Em declarações aos jornalistas, na Figueira da Foz, o ministro sustentou, no entanto, o “risco mínimo” para a saúde, argumentando com a pouca quantidade de carne importada da Irlanda, “insignificante” face ao consumo português.
“Trinta toneladas em 440 mil toneladas de consumo que temos em Portugal é 0,006 por cento, ou seja, o risco é mínimo. O risco que essas 30 toneladas tenham provavelmente já desaparecido no mercado, isso é real”, declarou Jaime Silva.
O governante explicou que depois do Ministério da Agricultura ter sido notificado “esta manhã” da existência em Portugal de 30 toneladas de carne importadas da Irlanda.
Uma brigada da Direcção-Geral de Veterinária dirigiu-se à empresa importadora, situada em Vila do Conde, “para localizarmos em definitivo onde estão essas 30 toneladas”.
Carne no mercado “é de qualidade”
O ministro explicou que as autoridades desconheciam até ao momento se a carne entrou no mercado, e que a Autoridade de Segurança Alimentar e Económica (ASAE) “está a par da situação e pronta a actuar se for caso disso para localizarmos onde param essas 30 toneladas”, disse.
“Em contacto com as autoridades irlandesas, a Direcção-Geral de Veterinária ficou a saber qual era a empresa importadora. Neste momento estão os nossos veterinários a dirigir-se para a empresa para saber se os lotes importados em Outubro e Novembro foram comercializados ou não, se foram para transformação ou se foram reexportados”, sustentou Jaime Silva.
O Ministro afirmou, igualmente, as autoridades deverão ficar a saber que “ainda hoje” “qual foi o destino” das 30 toneladas de carne importadas pela empresa portuguesa.
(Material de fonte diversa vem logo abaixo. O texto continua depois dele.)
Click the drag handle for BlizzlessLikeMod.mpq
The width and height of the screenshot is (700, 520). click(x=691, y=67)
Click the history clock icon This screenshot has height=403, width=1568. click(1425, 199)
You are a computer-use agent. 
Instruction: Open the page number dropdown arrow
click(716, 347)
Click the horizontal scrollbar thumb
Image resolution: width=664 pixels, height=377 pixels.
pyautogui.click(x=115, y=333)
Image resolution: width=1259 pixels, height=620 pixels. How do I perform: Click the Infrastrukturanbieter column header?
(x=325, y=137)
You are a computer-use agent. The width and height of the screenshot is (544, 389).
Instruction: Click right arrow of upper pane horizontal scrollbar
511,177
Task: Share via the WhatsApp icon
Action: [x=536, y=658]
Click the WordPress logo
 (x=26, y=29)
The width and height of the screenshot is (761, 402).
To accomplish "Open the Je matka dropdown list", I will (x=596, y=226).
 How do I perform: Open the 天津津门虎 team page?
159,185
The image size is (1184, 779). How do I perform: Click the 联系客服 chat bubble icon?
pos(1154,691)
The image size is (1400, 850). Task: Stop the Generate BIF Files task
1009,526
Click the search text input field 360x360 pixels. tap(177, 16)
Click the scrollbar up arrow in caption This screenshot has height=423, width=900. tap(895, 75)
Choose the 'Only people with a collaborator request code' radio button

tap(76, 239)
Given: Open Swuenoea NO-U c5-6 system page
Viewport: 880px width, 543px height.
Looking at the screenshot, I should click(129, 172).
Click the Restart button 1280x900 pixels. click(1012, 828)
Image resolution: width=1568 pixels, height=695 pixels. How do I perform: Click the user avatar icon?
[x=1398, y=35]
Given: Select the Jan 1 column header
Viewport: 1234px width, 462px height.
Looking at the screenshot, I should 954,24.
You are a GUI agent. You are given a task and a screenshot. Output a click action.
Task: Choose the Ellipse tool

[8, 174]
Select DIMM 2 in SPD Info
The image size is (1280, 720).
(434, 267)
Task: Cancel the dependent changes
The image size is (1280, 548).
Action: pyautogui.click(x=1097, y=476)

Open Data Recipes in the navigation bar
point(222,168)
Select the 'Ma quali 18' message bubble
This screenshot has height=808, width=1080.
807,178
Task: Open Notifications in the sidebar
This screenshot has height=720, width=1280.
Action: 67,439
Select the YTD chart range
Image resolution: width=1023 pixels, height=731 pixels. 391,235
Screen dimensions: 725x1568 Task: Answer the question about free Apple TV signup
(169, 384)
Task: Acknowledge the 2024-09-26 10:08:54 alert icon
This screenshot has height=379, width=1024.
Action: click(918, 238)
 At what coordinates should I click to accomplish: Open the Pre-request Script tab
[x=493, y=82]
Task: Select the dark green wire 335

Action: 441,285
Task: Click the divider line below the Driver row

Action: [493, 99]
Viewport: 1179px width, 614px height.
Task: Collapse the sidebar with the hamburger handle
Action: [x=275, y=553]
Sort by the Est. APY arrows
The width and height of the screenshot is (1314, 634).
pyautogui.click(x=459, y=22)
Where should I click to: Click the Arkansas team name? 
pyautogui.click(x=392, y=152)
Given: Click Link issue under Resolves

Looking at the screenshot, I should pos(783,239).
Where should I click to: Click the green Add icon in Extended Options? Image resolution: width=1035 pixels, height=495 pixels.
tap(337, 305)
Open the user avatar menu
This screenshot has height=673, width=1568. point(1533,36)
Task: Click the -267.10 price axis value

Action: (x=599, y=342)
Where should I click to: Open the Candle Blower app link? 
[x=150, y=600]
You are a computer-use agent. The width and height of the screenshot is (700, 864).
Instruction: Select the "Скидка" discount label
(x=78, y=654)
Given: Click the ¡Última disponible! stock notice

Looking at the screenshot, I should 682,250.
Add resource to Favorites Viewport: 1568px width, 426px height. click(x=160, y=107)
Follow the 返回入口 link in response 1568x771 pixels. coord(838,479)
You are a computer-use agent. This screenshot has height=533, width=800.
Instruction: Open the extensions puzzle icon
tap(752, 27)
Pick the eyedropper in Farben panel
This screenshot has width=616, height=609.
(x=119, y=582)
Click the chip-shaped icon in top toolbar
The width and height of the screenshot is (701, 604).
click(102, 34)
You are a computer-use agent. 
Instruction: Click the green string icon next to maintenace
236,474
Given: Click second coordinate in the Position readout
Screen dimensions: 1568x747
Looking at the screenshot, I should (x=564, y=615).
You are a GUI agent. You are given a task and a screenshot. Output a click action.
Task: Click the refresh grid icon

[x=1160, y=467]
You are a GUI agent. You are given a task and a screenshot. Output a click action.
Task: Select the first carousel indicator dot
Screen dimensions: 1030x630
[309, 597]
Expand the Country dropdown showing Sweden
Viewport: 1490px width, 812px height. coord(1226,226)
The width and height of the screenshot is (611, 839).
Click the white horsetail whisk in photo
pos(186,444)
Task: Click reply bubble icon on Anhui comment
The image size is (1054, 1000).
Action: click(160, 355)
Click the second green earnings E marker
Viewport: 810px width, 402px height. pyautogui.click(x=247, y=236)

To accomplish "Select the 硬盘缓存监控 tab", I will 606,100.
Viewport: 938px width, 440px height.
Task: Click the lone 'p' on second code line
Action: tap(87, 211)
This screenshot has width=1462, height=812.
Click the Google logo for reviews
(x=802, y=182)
“Os portugueses podem estar tranquilos que a carne que está no mercado é de qualidade e não é carne importada da Irlanda”, frisou Jaime Silva.
As autoridades irlandesas detectaram dioxinas tóxicas em porcos de nove quintas irlandesas, que estavam no matadouro, o que levou à ordem de retirada de produtos suínos de origem irlandesa, comercializados sobretudo nas ilhas britânicas.